Significant Education (now called Grand Canyon Education Inc.) registered its stock in 2008 because of this extensive transformation from a traditional nonprofit “brick-and-mortar” college to an online college. The company registered this stock in attempts to make a profit of $230 million, although they saw little fluctuation when it was first registered. However, in late 2008, the school managed to hold onto its position despite the plunge of many other stocks, demonstrating the strong position of online education despite a bad economy.
While it remains relatively unclear why there is a sudden draw to online universities, most economists have speculated that working adults have flocked to schools during the recession. The stocks alone have demonstrated this trend in for-profit schools and have indicated their lasting power to many investors. Grand Canyon Education did not reach its expected growth of $230 million, but ended 2008 with $130 million, a sizeable advancement to say the least, especially for a school whose future was uncertain only 7 years ago.
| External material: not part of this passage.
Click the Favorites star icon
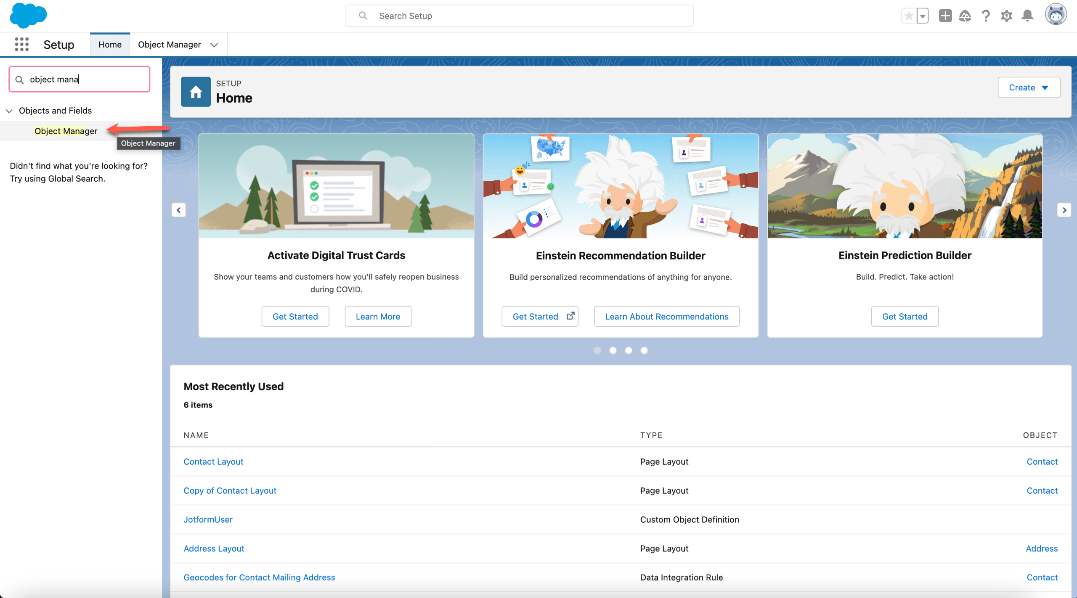This screenshot has width=1077, height=598. click(x=909, y=16)
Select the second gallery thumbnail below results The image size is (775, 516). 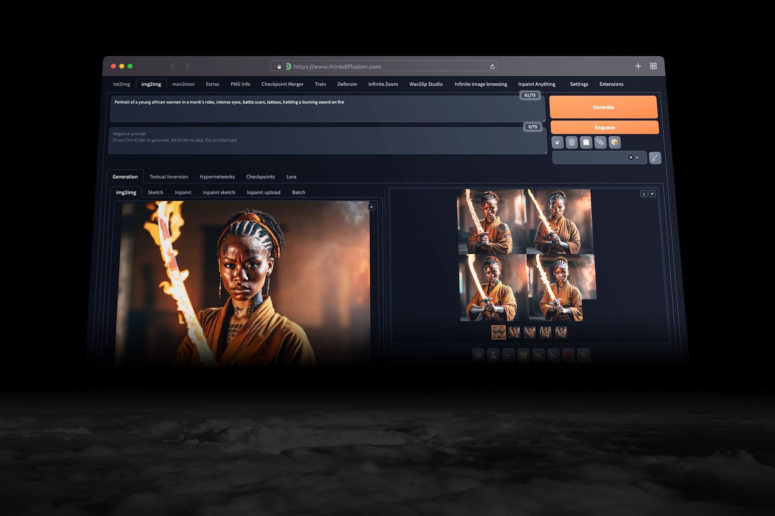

The population of the school alone has doubled since it expanded into the online education realm. The school remains tiny compared to the behemoth institution of the University of Phoenix, but has yet to demonstrate its true potential in the online education industry. The school ended 2008 with a promising outlook in its economic future, promising even higher net returns as the school continues to prosper, seeing promising increases throughout 2009.
For-profit institutions have literally saved the education industry of our country, with major corporations like University of Phoenix ending the year with profits close to $3 billion. Most other online colleges continue to vie for this top position, and as they do so they continue to create jobs for potential staff and faculty, and offer a new educational opportunity for millions of students each year.